From Anti-Development to Rural Development: The Challenge of Economic Transformation in the Former Labour Reserves of Ghana and South Africa

Wednesday, 18 July 2018: 18:04
Oral Presentation
Ben SCULLY, University of the Witwatersrand, South Africa
Akua BRITWUM, University of Cape Coast, Ghana
This paper evaluates a challenge for rural development in Northern Ghana and the Eastern Cape of South Africa, drawing on fieldwork conducted by the authors in both regions in 2015 and 2016 respectively. Both regions are among the poorest in their respective countries, and both have been the focus of state efforts at rural development. However, both regions share a history that presents an obstacle to contemporary rural development efforts.
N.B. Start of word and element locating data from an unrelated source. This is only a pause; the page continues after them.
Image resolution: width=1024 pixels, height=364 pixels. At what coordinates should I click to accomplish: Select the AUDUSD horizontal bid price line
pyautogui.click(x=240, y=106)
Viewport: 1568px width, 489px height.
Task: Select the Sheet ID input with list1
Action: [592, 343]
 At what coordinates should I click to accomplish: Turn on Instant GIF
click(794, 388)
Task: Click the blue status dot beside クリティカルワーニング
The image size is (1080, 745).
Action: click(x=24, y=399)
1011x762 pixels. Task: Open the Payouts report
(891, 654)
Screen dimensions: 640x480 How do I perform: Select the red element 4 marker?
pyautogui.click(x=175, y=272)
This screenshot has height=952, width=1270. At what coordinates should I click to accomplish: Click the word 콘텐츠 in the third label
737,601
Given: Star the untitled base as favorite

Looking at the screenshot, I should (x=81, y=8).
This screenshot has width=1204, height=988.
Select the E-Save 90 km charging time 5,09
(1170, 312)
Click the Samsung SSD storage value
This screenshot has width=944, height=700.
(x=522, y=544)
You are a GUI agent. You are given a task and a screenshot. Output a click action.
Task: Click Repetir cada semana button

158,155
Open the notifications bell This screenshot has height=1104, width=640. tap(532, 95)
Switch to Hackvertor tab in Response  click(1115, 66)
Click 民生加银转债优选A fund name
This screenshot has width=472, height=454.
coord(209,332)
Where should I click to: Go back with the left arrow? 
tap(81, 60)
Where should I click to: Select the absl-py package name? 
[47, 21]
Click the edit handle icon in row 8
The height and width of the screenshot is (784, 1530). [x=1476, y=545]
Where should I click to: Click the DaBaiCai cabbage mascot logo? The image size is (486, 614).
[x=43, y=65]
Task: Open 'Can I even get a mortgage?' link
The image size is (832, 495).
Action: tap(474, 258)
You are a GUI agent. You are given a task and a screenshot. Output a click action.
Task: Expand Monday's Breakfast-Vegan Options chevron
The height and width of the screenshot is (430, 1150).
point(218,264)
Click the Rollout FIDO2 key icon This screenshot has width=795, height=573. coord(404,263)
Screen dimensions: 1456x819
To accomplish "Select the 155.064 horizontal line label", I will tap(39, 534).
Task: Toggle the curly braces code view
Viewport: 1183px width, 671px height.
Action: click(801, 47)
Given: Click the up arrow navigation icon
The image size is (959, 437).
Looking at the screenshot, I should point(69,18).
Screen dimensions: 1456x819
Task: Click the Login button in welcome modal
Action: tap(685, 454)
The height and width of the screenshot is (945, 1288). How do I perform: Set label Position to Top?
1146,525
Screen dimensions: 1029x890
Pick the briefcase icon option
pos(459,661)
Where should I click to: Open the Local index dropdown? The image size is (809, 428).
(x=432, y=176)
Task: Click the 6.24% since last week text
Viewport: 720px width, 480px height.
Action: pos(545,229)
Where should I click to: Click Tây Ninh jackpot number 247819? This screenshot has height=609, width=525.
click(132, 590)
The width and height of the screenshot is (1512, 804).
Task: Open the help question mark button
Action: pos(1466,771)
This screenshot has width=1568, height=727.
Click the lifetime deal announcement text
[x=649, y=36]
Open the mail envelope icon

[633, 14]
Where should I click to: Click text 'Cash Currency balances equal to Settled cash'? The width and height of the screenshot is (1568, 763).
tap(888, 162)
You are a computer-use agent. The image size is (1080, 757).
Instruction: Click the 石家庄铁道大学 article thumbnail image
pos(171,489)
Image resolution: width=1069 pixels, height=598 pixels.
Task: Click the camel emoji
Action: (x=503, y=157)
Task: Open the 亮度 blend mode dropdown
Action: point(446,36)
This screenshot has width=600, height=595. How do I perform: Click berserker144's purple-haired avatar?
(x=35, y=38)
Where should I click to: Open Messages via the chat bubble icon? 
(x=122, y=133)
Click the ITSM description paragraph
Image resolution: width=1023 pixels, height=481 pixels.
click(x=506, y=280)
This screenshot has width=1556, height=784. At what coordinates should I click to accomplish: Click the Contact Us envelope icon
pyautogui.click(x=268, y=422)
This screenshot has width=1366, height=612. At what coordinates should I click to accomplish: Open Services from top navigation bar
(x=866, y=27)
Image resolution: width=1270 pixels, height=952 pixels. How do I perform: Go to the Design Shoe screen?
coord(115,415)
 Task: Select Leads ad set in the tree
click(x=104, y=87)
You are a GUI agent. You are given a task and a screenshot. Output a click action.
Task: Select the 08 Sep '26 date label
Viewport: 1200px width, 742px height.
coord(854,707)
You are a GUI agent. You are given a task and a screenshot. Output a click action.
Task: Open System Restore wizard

Both were historically labour sending areas for the mining sectors which were central to the 20th century economies of the two countries. To establish these areas as ‘labour reserves’, both were subjected to ‘anti-development’ policies in the colonial and apartheid eras that aimed to undermine non-wage sources of income in order to ensure a steady supply of migrant labourers. As such, the rural economies of both places have long historic ties to the urban labour market. In the contemporary period, the urban labour market has become more precarious and unstable, increasing the importance of the rural area as a source of informal social protection. Rural land also serves as a resource which can facilitate successful urban migration. This dual role of the rural areas as a safety net and a springboard has important implications for potential rural development strategies. Any efforts that do not recognize, and protect, this key role of land in rural livelihoods are destined to face problems.